ESGify is based on MPNet architecture but with a custom classification head. The ESGify class is defined is follows.
from collections import OrderedDict
from transformers import MPNetPreTrainedModel, MPNetModel, AutoTokenizer
import torch
# Mean Pooling - Take attention mask into account for correct averaging
def mean_pooling(model_output, attention_mask):
token_embeddings = model_output #First element of model_output contains all token embeddings
input_mask_expanded = attention_mask.unsqueeze(-1).expand(token_embeddings.size()).float()
return torch.sum(token_embeddings * input_mask_expanded, 1) / torch.clamp(input_mask_expanded.sum(1), min=1e-9)
# Definition of ESGify class because of custom,sentence-transformers like, mean pooling function and classifier head
class ESGify(MPNetPreTrainedModel):
"""Model for Classification ESG risks from text."""
def __init__(self,config): #tuning only the head
"""
"""
super().__init__(config)
# Instantiate Parts of model
self.mpnet = MPNetModel(config,add_pooling_layer=False)

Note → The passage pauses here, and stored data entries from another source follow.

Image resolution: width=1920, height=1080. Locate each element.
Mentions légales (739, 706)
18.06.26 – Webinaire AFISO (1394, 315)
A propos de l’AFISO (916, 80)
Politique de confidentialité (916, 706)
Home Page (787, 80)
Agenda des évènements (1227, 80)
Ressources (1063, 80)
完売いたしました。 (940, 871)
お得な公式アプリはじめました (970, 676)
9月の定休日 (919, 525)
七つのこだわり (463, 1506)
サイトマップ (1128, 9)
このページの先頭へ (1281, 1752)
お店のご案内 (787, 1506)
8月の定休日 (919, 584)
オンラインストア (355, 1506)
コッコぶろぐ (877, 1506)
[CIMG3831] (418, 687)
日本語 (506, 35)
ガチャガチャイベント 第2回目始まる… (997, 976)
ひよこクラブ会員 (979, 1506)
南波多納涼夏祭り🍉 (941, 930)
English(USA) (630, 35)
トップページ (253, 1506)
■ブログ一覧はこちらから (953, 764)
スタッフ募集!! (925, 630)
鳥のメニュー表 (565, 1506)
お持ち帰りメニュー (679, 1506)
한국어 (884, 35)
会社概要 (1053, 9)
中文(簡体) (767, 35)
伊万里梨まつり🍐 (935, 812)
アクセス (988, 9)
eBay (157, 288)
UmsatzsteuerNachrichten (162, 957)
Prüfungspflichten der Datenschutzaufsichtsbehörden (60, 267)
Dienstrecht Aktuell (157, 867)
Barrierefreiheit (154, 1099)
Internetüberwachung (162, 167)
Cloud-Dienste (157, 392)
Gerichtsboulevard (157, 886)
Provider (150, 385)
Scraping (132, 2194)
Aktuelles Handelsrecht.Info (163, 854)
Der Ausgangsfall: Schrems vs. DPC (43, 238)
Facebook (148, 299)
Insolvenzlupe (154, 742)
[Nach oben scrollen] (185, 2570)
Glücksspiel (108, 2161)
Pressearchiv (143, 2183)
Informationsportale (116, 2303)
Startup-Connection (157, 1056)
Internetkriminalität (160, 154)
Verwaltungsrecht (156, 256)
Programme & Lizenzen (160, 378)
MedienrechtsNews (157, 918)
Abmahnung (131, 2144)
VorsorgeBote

self.id2label = config.id2label
self.label2id = config.label2id
self.classifier = torch.nn.Sequential(OrderedDict([('norm',torch.nn.BatchNorm1d(768)),
('linear',torch.nn.Linear(768,512)),
('act',torch.nn.ReLU()),
('batch_n',torch.nn.BatchNorm1d(512)),
('drop_class', torch.nn.Dropout(0.2)),
('class_l',torch.nn.Linear(512 ,47))]))
def forward(self, input_ids, attention_mask):
# Feed input to mpnet model
outputs = self.mpnet(input_ids=input_ids,
attention_mask=attention_mask)
# mean pooling dataset and eed input to classifier to compute logits
logits = self.classifier( mean_pooling(outputs['last_hidden_state'],attention_mask))
# apply sigmoid
logits = 1.0 / (1.0 + torch.exp(-logits))
return logits
After defining model class, we initialize ESGify and tokenizer with the pre-trained weights
model = ESGify.from_pretrained('ai-lab/ESGify')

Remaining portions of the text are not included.